Bilanz: Tablets als Rettung der Verlagsbranche?

26.10.2011

Rund 18 Monate nach der Einführung von Apples iPad und anderer Tablet-Computer haben Verlage weiterhin Probleme, potenzielle Leser für die kostenpflichtigen Apps ihrer Magazine und Zeitungen zu gewinnen. Die Anzahl der Nutzer, die bereit sind für eine entsprechende digitale Ausgabe zu zahlen, hat sich zwar signifikant erhöht. Doch selbst die große Mehrheit der in der Regel besser verdienenden Tablet-Besitzer weigert sich nach wie vor, für Inhalte zu bezahlen, die an anderer Stelle kostenlos verfügbar sind. Die Redaktion von mediadb.eu hat die neuesten Nutzerzahlen und -studien zusammengefasst:

1. Welche aus Sicht der Verlage positiven Entwicklungen sind zu erkennen?
Im Zuge des Starts von Apples iTunes Store-Kiosk "Newsstand" vermeldeten jüngst zwei US-Magazinverlagshäuser, Advance Publications und Hearst, stark gestiegene Verkaufszahlen ihrer iPad-Abonnenments. Bei Condé Nast, der Magazinsparte von Advance, stiegen die Erlöse aus dem wöchentlichen verkauf von iPad-Versionen der Zeitschriften (u.a. Glamour, Vanity Fair und Wired) in den vergangenen zwei Wochen um knapp 270 Prozent. Einen ähnlichen Leserzuwachs kann die Magazinsparte von Hearst verzeichnen. Im September 2011 verkaufte Hearst mehr als 300000 digitale Exemplare seiner Magazine (u.a. Esquire und Cosmopolitan) - zehnmal so viele wie noch ein Jahr zuvor. Ein Grund für die wachsende Popularität von Magazin-Apps könnte Apples neues iPad-Betriebssystem iOS 5 sein, das das schnellere Laden von Inhalten im Hintergrund ermöglicht.
Allerdings ist bei diesen Zahlen Vorsicht geboten: rund die Hälfte der Tablet-Abonennten sind Kunden, die ursprünglich ein Print-Abo abgeschlossen haben und nun gratis auch Zugang zu den elektronischen Versionen der Zeitung haben. Dennoch sind die Verlage zuversichtlich, in den nächsten Jahren Tablet-Umsätze im Gesamtvolumen von drei Milliarden US-Dollar zu generieren.

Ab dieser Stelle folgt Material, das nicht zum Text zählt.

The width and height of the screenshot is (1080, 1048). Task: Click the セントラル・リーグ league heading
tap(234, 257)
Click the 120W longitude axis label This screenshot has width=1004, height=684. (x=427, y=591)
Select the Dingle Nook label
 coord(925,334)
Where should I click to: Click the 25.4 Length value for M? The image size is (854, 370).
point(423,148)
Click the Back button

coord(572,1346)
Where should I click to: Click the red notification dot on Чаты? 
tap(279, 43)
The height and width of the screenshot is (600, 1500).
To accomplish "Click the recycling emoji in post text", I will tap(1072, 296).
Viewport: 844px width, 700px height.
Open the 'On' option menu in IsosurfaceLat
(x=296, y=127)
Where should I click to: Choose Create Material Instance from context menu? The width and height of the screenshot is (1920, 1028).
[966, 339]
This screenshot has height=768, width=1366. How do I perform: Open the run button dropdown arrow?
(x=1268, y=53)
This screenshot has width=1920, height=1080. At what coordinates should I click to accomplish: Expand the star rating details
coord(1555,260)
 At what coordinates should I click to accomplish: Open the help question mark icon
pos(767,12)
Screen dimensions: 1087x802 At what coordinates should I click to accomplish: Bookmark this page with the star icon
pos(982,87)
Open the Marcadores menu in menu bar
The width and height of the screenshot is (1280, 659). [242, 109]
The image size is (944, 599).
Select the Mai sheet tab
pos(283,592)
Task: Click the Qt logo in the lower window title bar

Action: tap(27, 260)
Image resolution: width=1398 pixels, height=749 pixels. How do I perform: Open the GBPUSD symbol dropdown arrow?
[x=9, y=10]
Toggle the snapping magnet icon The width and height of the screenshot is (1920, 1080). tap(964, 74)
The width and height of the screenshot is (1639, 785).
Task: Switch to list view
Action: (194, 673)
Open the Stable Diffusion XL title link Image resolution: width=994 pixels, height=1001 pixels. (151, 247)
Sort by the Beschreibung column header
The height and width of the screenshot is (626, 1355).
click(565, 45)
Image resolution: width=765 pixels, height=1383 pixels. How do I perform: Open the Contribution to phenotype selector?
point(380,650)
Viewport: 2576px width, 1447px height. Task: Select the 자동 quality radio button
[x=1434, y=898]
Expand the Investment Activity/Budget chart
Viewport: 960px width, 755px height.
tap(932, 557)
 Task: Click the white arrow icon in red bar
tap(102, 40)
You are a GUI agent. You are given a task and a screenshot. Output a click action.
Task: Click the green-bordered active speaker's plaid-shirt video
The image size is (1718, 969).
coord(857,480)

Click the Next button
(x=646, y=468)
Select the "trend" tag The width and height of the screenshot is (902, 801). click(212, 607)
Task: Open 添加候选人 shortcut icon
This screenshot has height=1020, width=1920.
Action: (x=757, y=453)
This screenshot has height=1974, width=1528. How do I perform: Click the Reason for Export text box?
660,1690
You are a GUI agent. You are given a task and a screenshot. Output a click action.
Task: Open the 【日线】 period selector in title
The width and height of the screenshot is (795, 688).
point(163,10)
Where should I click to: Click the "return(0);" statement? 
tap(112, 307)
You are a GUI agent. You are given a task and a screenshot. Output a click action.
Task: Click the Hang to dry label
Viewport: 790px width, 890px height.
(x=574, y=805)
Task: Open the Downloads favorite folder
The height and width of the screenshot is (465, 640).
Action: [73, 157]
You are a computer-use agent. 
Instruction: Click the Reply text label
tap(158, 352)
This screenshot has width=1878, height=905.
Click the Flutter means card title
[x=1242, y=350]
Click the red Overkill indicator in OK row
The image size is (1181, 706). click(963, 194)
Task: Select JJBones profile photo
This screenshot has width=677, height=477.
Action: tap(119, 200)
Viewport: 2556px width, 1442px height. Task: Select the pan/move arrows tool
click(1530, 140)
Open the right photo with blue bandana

2. Wieviele Leute sind bereit, für Magazin-Apps zu bezahlen?
Einer jüngst vom Pew Research Center's Project for Excellence in Journalism veröffentlichten Studie zufolge sind die Aussichten für eine dauerhafte Popularisierung von journalistischen Bezahl-Inhalten auf Tablets eher bescheiden. Zwar besitzen mittlerweile elf Prozent der US-Bürger einen Tablet-PC, wovon rund die Hälfte diesen auch zur Nachrichtenbeschaffung nutzt. Doch von allen Tablet-Besitzern haben in den vergangenen 18 Monaten nur 14 Prozent direkt für eine Zeitungs- oder Zeitschriftenapp gezahlt. Das Potenzial für eine erfolgreiche Monetarisierung ist jedoch zweifelsfrei da: Wie die Studie außerdem herausgefunden hat, verdienen Tablet-Nutzer überdurchschnittlich viel und verbringen mehr Zeit mit dem Lesen von Nachrichtenmeldungen und Artikeln als der Rest der Bevölkerung. Allerdings bevorzugen die meisten von ihnen das kostenlose Lesen der Online-Auftritte der Zeitungen und Magazine über den Web-Browser ihrer Tablets. Wichtigstes Entscheidungskriterium, ob eine entsprechende App genutzt wird oder nicht, ist nach wie vor dass sie gratis ist. Journalistische Inhalte, die es nur in kostenpflichtiger App-Form gibt, fristen im Internet ein Nischen-Dasein am Rande der Wahrnehmbarkeit. "The Daily", die Tablet-Zeitung aus dem Hause News Corp., hatte im September 2011 beispielsweise täglich nur 120 000 Leser, wobei eine nicht bekannte Zahl von ihnen Nutzer sind, die sich einmalig für einen Test-Zugang registriert hatten. "The Daily" hat damit in etwa soviel Leser wie die Regionalzeitungen "Toledo Blade" oder der "Rochester Democrat and Chronicle". Um profitabel zu werden, müsste "The Daily" seine Leserschaft auf Dauer vervierfachen.